I was also perfectly miserable, both in my own mood and to other people. We had moved a year and a half earlier, and I still missed the large trees in the backyard of my former home. I was doing poorly in school, and had no wish to improve (I wouldn’t until the ninth grade). I skipped a lot of school and spent the time listening to records and reading.
Tolkien was my lifeline, as he was for so many unhappy kids. By the end of the school year, my grades had picked up (a smidge) and I had already lost track of how many times I had read The Lord of the Rings. I seldom went away without my copy of The Tolkien Reader. I read a wonderful novel called The Book of the Dun Cow. I read the romances of Barbara Cartland, more for her descriptions of historical setting than for the romances themselves. I discovered Norse mythology and Iceland's bloody, brooding history told in the sagas. I read a lot of things I don’t remember in detail.
And I began a story of my own, like many other kids with a penchant for science-fiction and fantasy. The long tale of this family of mixed Galactic heritage(Terran and Neoran) came to me in pieces. Scraps of the Lorrondon children’s childhoods, how treachery and lust for power tore their lives apart, and how they survived and in some cases, prevailed.
For years I wrote nothing but scraps. Episodes, incidents, family trees, charts, lists of planets. It wasn’t until 1990 that I began anything like a complete manuscript. I still have hundreds of pages of scenes, Many will be in the books, but much changed (and, I hope, improved). Many will not. All of the principal characters were there from the beginning, Rusorin, Rob Lorrondon, Enrik Ratt, Anna Helsak, Walsam (the earliest name still in use). The overall story of galactic war and the efforts to build peace has never changed.
Like the tales that inspired me, this story was never happy, but it wasn’t quite as grim as Njal’s Saga.
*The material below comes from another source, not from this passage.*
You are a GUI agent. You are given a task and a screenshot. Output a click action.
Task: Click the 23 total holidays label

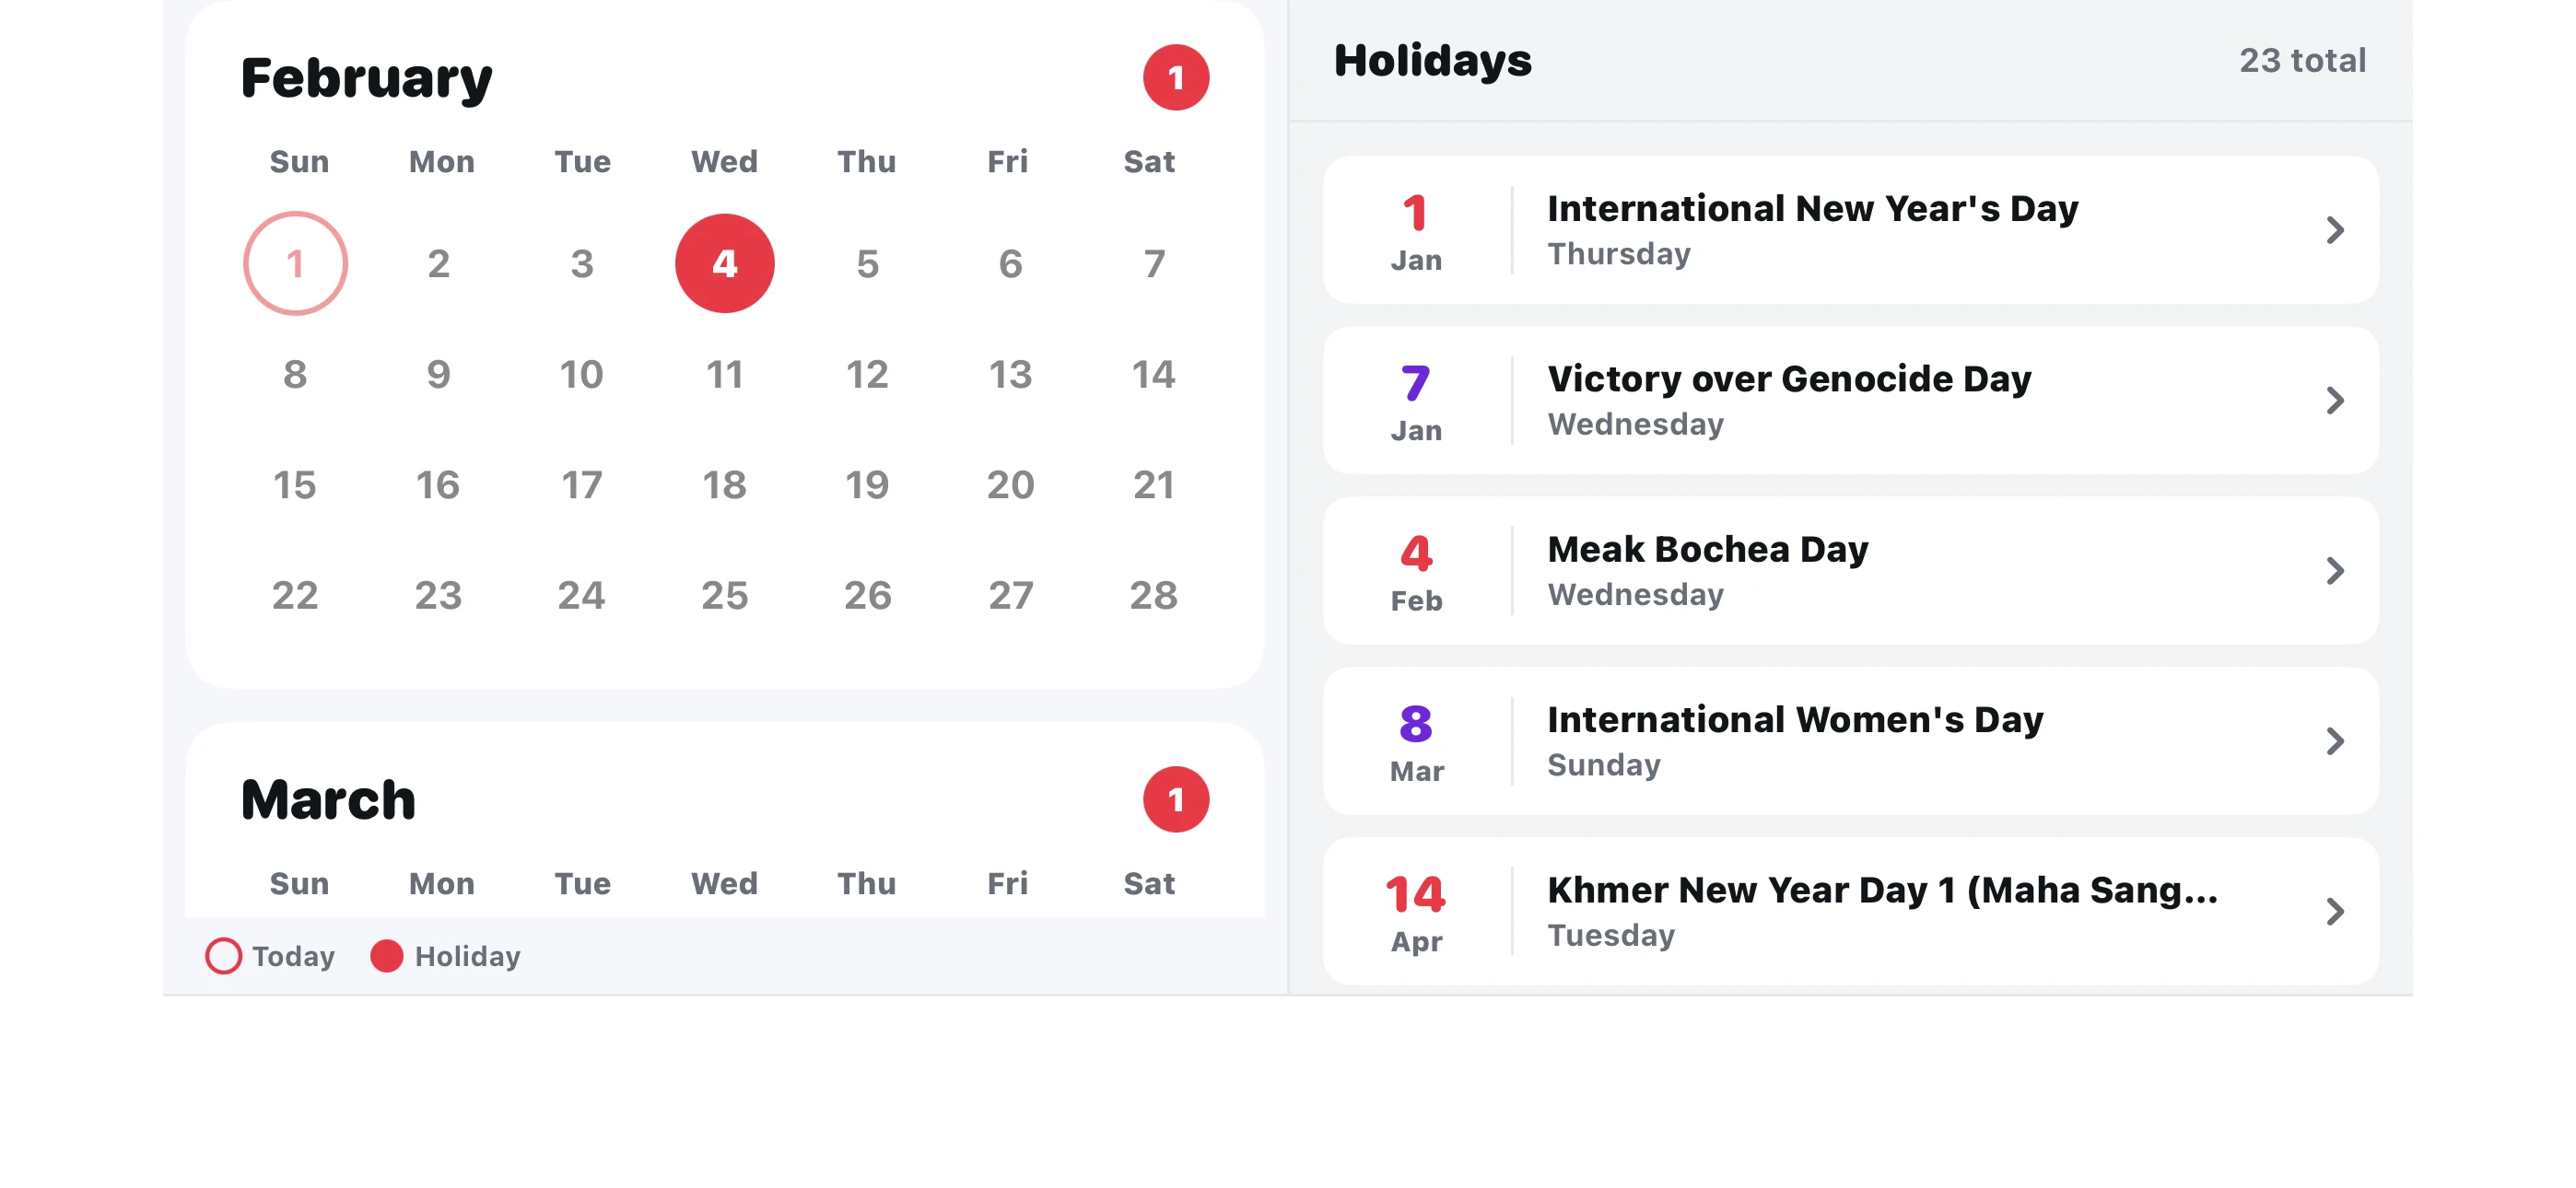point(2302,61)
A few years ago I read through some of those old sketches and was amazed at how many of the things I wrote down had to do with death, or battle, or estrangement.
From the beginning I was interested in the romance of space itself; the distances, the incredible things like nebulae and black holes, and the possibility of other peoples out there. My galaxy was never as crowded as Gene Roddenberry’s or George Lucas’s. Space travel is a lonely and dangerous endeavor.
Even as I wrote more and more things down, and filled in more and more aspects of this world, I knew I was years a way from being able to write this story, or to write it the way I felt it deserved. I served a long apprenticeship, reading everything, fiction and nonfiction alike. Tolkien, Faulkner, Le Guin, Clarke, Poe, Undset, Woolf, Lessing-these were among my teachers. In college I majored in English, and continued to write out scenes. If you want to learn to write, read. That’s no guarantee, of course, but it’s the best training you’ll get.
It wasn’t until the late nineties that I finished the first book, The Bretton Katt Alliance. For one thing, it took years for me to decide what was necessary to the story, and what wasn’t. How many books would I need to tell the story-or rather, how many books could I break this into. I decided on six. I didn’t want to put out eight-hundred-page tomes when three to four hundred could do the job.
The book was self-published almost two years ago now. I’m still foolishly pleased when somebody likes it. We’re never the best critics of our own work, but I think my book is pretty good. Will it Teach People Anything? Is it inspiring, enlightening, life-changing? Darned if I know. Those calls are for other people to make, not me. I’m just telling a story, one that’s important to me, and that I hope will become important to other people.
And after thirty years, I will see this through to the end, sweet or bitter.